▶ _TASK TO CARRY OUT_
Copy out every entry, keeping each character the same.

▶ _DATASET RECORDS_
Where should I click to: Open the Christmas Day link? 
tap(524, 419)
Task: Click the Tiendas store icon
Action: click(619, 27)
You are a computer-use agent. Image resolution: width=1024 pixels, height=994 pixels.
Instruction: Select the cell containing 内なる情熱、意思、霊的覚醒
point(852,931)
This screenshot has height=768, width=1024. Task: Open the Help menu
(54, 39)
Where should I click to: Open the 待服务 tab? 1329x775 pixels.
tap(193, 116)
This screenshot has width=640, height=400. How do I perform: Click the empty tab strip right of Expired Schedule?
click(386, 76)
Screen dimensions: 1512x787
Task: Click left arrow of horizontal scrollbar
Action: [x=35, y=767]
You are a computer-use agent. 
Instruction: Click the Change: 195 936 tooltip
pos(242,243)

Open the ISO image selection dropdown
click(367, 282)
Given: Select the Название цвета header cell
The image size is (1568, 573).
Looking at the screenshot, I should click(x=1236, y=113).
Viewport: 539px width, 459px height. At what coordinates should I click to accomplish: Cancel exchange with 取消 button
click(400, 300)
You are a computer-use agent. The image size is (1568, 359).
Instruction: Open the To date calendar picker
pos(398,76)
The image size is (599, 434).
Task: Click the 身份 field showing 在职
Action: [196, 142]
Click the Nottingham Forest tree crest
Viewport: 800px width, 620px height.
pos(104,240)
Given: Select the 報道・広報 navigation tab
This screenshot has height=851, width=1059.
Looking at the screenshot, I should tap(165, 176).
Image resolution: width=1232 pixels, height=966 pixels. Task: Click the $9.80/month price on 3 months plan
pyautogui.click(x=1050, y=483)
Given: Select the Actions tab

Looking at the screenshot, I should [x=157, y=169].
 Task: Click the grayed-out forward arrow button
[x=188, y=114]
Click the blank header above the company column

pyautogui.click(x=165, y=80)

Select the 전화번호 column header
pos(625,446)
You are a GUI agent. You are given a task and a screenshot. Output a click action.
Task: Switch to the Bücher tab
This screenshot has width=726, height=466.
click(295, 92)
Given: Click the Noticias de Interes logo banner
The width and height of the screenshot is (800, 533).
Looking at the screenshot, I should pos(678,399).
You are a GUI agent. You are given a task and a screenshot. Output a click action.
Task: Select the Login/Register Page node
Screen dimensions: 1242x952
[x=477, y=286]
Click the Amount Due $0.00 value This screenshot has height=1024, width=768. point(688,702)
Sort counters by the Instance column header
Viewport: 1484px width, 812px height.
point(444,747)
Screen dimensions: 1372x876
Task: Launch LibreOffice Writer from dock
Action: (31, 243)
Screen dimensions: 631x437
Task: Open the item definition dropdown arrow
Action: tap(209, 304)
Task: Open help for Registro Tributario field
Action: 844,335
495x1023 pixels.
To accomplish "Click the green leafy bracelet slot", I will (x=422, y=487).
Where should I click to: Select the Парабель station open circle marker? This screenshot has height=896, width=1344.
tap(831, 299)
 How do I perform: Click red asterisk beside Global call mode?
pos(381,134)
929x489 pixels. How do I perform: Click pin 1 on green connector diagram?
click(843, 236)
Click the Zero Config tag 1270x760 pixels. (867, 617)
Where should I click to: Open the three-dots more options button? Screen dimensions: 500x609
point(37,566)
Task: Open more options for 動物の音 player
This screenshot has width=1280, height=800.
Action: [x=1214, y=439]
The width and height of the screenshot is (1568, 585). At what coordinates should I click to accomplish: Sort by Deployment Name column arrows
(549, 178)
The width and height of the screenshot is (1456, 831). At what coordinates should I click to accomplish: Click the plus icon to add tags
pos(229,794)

▶ _ANSWER TO THIS TASK_
Where should I click to: Open the Christmas Day link? 
tap(524, 419)
Task: Click the Tiendas store icon
Action: click(619, 27)
You are a computer-use agent. Image resolution: width=1024 pixels, height=994 pixels.
Instruction: Select the cell containing 内なる情熱、意思、霊的覚醒
point(852,931)
This screenshot has height=768, width=1024. Task: Open the Help menu
(54, 39)
Where should I click to: Open the 待服务 tab? 1329x775 pixels.
tap(193, 116)
This screenshot has width=640, height=400. How do I perform: Click the empty tab strip right of Expired Schedule?
click(386, 76)
Screen dimensions: 1512x787
Task: Click left arrow of horizontal scrollbar
Action: [x=35, y=767]
You are a computer-use agent. 
Instruction: Click the Change: 195 936 tooltip
pos(242,243)

Open the ISO image selection dropdown
click(367, 282)
Given: Select the Название цвета header cell
The image size is (1568, 573).
Looking at the screenshot, I should click(x=1236, y=113).
Viewport: 539px width, 459px height. At what coordinates should I click to accomplish: Cancel exchange with 取消 button
click(400, 300)
You are a computer-use agent. The image size is (1568, 359).
Instruction: Open the To date calendar picker
pos(398,76)
The image size is (599, 434).
Task: Click the 身份 field showing 在职
Action: [196, 142]
Click the Nottingham Forest tree crest
Viewport: 800px width, 620px height.
pos(104,240)
Given: Select the 報道・広報 navigation tab
This screenshot has height=851, width=1059.
Looking at the screenshot, I should tap(165, 176).
Image resolution: width=1232 pixels, height=966 pixels. Task: Click the $9.80/month price on 3 months plan
pyautogui.click(x=1050, y=483)
Given: Select the Actions tab

Looking at the screenshot, I should [x=157, y=169].
 Task: Click the grayed-out forward arrow button
[x=188, y=114]
Click the blank header above the company column

pyautogui.click(x=165, y=80)

Select the 전화번호 column header
pos(625,446)
You are a GUI agent. You are given a task and a screenshot. Output a click action.
Task: Switch to the Bücher tab
This screenshot has width=726, height=466.
click(295, 92)
Given: Click the Noticias de Interes logo banner
The width and height of the screenshot is (800, 533).
Looking at the screenshot, I should pos(678,399).
You are a GUI agent. You are given a task and a screenshot. Output a click action.
Task: Select the Login/Register Page node
Screen dimensions: 1242x952
[x=477, y=286]
Click the Amount Due $0.00 value This screenshot has height=1024, width=768. point(688,702)
Sort counters by the Instance column header
Viewport: 1484px width, 812px height.
point(444,747)
Screen dimensions: 1372x876
Task: Launch LibreOffice Writer from dock
Action: (31, 243)
Screen dimensions: 631x437
Task: Open the item definition dropdown arrow
Action: tap(209, 304)
Task: Open help for Registro Tributario field
Action: 844,335
495x1023 pixels.
To accomplish "Click the green leafy bracelet slot", I will (x=422, y=487).
Where should I click to: Select the Парабель station open circle marker? This screenshot has height=896, width=1344.
tap(831, 299)
 How do I perform: Click red asterisk beside Global call mode?
pos(381,134)
929x489 pixels. How do I perform: Click pin 1 on green connector diagram?
click(843, 236)
Click the Zero Config tag 1270x760 pixels. (867, 617)
Where should I click to: Open the three-dots more options button? Screen dimensions: 500x609
point(37,566)
Task: Open more options for 動物の音 player
This screenshot has width=1280, height=800.
Action: [x=1214, y=439]
The width and height of the screenshot is (1568, 585). At what coordinates should I click to accomplish: Sort by Deployment Name column arrows
(549, 178)
The width and height of the screenshot is (1456, 831). At what coordinates should I click to accomplish: Click the plus icon to add tags
pos(229,794)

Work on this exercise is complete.